Saved entries
========

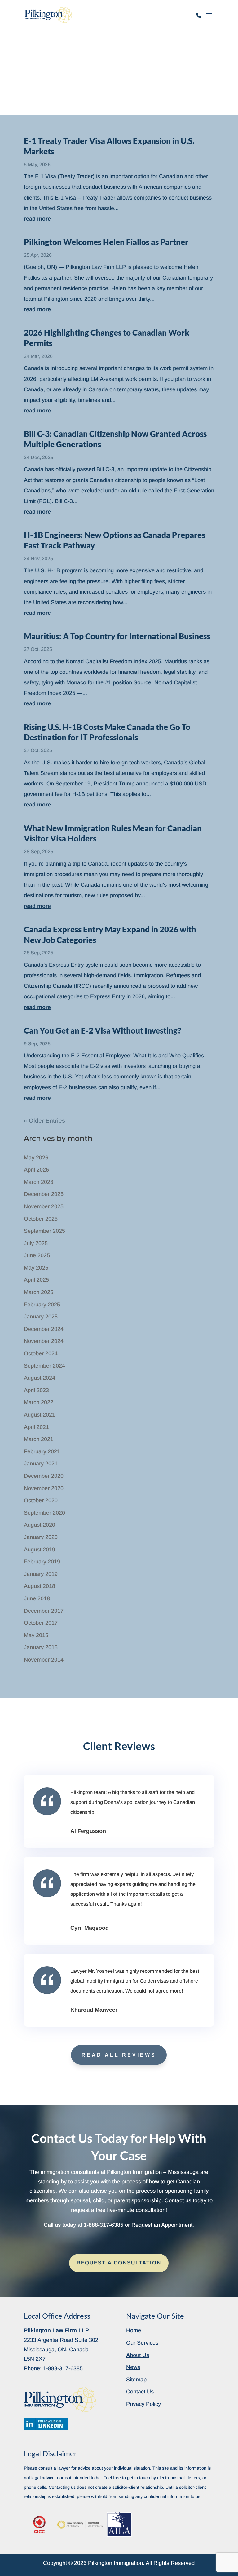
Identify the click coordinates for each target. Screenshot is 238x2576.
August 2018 (39, 1586)
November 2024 (44, 1341)
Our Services (142, 2343)
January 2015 (41, 1647)
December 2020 (44, 1476)
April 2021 (36, 1427)
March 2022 (38, 1402)
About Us (137, 2355)
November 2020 (44, 1488)
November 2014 (44, 1660)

========

> **TASK DIRECTIONS**
One figure is all that is needed: the number of lines above in which the word "November" appears.

> **YOUR RESPONSE**
3